→ To do
Rewrite every line of the listing below as a numbered list, leaving out the blank lines.

— START —

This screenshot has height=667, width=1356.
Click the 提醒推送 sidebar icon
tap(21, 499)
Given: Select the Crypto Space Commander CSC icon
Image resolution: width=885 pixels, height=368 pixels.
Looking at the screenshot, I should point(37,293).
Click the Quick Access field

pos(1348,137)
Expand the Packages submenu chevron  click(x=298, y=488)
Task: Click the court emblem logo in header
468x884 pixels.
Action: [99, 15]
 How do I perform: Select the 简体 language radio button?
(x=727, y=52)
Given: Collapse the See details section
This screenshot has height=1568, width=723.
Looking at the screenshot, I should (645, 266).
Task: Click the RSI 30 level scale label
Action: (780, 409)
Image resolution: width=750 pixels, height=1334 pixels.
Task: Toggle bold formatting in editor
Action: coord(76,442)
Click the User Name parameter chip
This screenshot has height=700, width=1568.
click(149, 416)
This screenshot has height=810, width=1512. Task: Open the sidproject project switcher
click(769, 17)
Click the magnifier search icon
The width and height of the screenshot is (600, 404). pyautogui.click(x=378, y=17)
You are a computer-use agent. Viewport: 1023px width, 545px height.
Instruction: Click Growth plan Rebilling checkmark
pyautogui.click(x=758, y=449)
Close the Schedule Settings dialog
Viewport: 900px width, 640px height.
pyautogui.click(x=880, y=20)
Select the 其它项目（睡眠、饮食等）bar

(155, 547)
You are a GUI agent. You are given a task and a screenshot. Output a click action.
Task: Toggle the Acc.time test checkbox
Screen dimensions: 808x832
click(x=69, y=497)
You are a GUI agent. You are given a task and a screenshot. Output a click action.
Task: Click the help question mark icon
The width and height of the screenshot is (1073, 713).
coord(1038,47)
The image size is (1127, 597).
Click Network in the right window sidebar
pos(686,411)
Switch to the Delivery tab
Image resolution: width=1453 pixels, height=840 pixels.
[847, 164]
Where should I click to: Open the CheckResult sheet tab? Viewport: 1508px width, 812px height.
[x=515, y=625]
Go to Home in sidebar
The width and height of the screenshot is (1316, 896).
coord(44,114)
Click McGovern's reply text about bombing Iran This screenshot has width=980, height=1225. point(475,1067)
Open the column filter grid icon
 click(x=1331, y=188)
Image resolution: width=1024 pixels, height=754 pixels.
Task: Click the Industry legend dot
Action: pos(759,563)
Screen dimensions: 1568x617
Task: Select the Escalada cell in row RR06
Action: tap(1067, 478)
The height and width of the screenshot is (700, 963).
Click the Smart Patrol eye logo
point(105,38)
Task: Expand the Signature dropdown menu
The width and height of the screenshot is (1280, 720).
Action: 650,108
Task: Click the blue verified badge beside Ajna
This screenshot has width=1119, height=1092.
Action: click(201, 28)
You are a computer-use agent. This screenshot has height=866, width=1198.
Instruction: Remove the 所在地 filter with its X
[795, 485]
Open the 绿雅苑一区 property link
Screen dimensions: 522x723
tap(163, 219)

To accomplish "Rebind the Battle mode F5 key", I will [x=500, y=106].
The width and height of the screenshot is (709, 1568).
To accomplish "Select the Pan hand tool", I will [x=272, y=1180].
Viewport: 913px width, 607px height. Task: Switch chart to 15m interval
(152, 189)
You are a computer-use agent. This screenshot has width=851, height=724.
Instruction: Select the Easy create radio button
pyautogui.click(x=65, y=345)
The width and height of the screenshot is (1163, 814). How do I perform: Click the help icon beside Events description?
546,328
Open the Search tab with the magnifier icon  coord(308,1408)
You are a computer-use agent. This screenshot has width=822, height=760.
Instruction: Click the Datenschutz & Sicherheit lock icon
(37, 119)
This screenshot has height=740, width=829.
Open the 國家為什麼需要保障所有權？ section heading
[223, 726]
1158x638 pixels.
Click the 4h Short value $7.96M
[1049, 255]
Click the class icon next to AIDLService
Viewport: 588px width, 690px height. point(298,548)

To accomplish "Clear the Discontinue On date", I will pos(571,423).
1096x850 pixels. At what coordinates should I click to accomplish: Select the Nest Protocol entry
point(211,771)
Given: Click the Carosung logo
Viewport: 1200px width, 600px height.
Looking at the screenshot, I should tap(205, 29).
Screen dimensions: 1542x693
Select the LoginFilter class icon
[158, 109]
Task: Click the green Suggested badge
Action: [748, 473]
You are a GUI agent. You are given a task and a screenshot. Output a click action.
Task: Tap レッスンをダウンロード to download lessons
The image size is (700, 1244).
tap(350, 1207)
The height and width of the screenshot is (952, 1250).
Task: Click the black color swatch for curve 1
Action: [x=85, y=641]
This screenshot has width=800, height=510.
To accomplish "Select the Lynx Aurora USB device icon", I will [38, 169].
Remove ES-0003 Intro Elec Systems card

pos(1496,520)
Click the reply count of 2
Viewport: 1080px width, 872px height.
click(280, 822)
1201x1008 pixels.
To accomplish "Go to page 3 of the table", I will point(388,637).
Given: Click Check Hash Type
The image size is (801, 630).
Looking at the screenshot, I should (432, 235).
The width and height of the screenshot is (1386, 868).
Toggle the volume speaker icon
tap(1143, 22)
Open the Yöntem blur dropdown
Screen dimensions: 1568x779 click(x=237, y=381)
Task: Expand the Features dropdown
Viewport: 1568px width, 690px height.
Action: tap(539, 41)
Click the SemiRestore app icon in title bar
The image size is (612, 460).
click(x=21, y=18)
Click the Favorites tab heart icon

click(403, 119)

— END —

→ Final answer
1. This screenshot has height=667, width=1356.
2. Click the 提醒推送 sidebar icon
3. tap(21, 499)
4. Given: Select the Crypto Space Commander CSC icon
5. Image resolution: width=885 pixels, height=368 pixels.
6. Looking at the screenshot, I should point(37,293).
7. Click the Quick Access field
8. pos(1348,137)
9. Expand the Packages submenu chevron  click(x=298, y=488)
10. Task: Click the court emblem logo in header
11. 468x884 pixels.
12. Action: [99, 15]
13.  How do I perform: Select the 简体 language radio button?
14. (x=727, y=52)
15. Given: Collapse the See details section
16. This screenshot has height=1568, width=723.
17. Looking at the screenshot, I should (645, 266).
18. Task: Click the RSI 30 level scale label
19. Action: (780, 409)
20. Image resolution: width=750 pixels, height=1334 pixels.
21. Task: Toggle bold formatting in editor
22. Action: coord(76,442)
23. Click the User Name parameter chip
24. This screenshot has height=700, width=1568.
25. click(149, 416)
26. This screenshot has height=810, width=1512. Task: Open the sidproject project switcher
27. click(769, 17)
28. Click the magnifier search icon
29. The width and height of the screenshot is (600, 404). pyautogui.click(x=378, y=17)
30. You are a computer-use agent. Viewport: 1023px width, 545px height.
31. Instruction: Click Growth plan Rebilling checkmark
32. pyautogui.click(x=758, y=449)
33. Close the Schedule Settings dialog
34. Viewport: 900px width, 640px height.
35. pyautogui.click(x=880, y=20)
36. Select the 其它项目（睡眠、饮食等）bar
37. (155, 547)
38. You are a GUI agent. You are given a task and a screenshot. Output a click action.
39. Task: Toggle the Acc.time test checkbox
40. Screen dimensions: 808x832
41. click(x=69, y=497)
42. You are a GUI agent. You are given a task and a screenshot. Output a click action.
43. Task: Click the help question mark icon
44. The width and height of the screenshot is (1073, 713).
45. coord(1038,47)
46. The image size is (1127, 597).
47. Click Network in the right window sidebar
48. pos(686,411)
49. Switch to the Delivery tab
50. Image resolution: width=1453 pixels, height=840 pixels.
51. [847, 164]
52. Where should I click to: Open the CheckResult sheet tab? Viewport: 1508px width, 812px height.
53. [x=515, y=625]
54. Go to Home in sidebar
55. The width and height of the screenshot is (1316, 896).
56. coord(44,114)
57. Click McGovern's reply text about bombing Iran This screenshot has width=980, height=1225. point(475,1067)
58. Open the column filter grid icon
59.  click(x=1331, y=188)
60. Image resolution: width=1024 pixels, height=754 pixels.
61. Task: Click the Industry legend dot
62. Action: pos(759,563)
63. Screen dimensions: 1568x617
64. Task: Select the Escalada cell in row RR06
65. Action: tap(1067, 478)
66. The height and width of the screenshot is (700, 963).
67. Click the Smart Patrol eye logo
68. point(105,38)
69. Task: Expand the Signature dropdown menu
70. The width and height of the screenshot is (1280, 720).
71. Action: 650,108
72. Task: Click the blue verified badge beside Ajna
73. This screenshot has width=1119, height=1092.
74. Action: click(201, 28)
75. You are a computer-use agent. This screenshot has height=866, width=1198.
76. Instruction: Remove the 所在地 filter with its X
77. [795, 485]
78. Open the 绿雅苑一区 property link
79. Screen dimensions: 522x723
80. tap(163, 219)
81. To accomplish "Rebind the Battle mode F5 key", I will [x=500, y=106].
82. The width and height of the screenshot is (709, 1568).
83. To accomplish "Select the Pan hand tool", I will [x=272, y=1180].
84. Viewport: 913px width, 607px height. Task: Switch chart to 15m interval
85. (152, 189)
86. You are a computer-use agent. This screenshot has width=851, height=724.
87. Instruction: Select the Easy create radio button
88. pyautogui.click(x=65, y=345)
89. The width and height of the screenshot is (1163, 814). How do I perform: Click the help icon beside Events description?
90. 546,328
91. Open the Search tab with the magnifier icon  coord(308,1408)
92. You are a computer-use agent. This screenshot has width=822, height=760.
93. Instruction: Click the Datenschutz & Sicherheit lock icon
94. (37, 119)
95. This screenshot has height=740, width=829.
96. Open the 國家為什麼需要保障所有權？ section heading
97. [223, 726]
98. 1158x638 pixels.
99. Click the 4h Short value $7.96M
100. [1049, 255]
101. Click the class icon next to AIDLService
102. Viewport: 588px width, 690px height. point(298,548)
103. To accomplish "Clear the Discontinue On date", I will pos(571,423).
104. 1096x850 pixels. At what coordinates should I click to accomplish: Select the Nest Protocol entry
105. point(211,771)
106. Given: Click the Carosung logo
107. Viewport: 1200px width, 600px height.
108. Looking at the screenshot, I should tap(205, 29).
109. Screen dimensions: 1542x693
110. Select the LoginFilter class icon
111. [158, 109]
112. Task: Click the green Suggested badge
113. Action: [748, 473]
114. You are a GUI agent. You are given a task and a screenshot. Output a click action.
115. Task: Tap レッスンをダウンロード to download lessons
116. The image size is (700, 1244).
117. tap(350, 1207)
118. The height and width of the screenshot is (952, 1250).
119. Task: Click the black color swatch for curve 1
120. Action: [x=85, y=641]
121. This screenshot has width=800, height=510.
122. To accomplish "Select the Lynx Aurora USB device icon", I will [38, 169].
123. Remove ES-0003 Intro Elec Systems card
124. pos(1496,520)
125. Click the reply count of 2
126. Viewport: 1080px width, 872px height.
127. click(280, 822)
128. 1201x1008 pixels.
129. To accomplish "Go to page 3 of the table", I will point(388,637).
130. Given: Click Check Hash Type
131. The image size is (801, 630).
132. Looking at the screenshot, I should (432, 235).
133. The width and height of the screenshot is (1386, 868).
134. Toggle the volume speaker icon
135. tap(1143, 22)
136. Open the Yöntem blur dropdown
137. Screen dimensions: 1568x779 click(x=237, y=381)
138. Task: Expand the Features dropdown
139. Viewport: 1568px width, 690px height.
140. Action: tap(539, 41)
141. Click the SemiRestore app icon in title bar
142. The image size is (612, 460).
143. click(x=21, y=18)
144. Click the Favorites tab heart icon
145. click(403, 119)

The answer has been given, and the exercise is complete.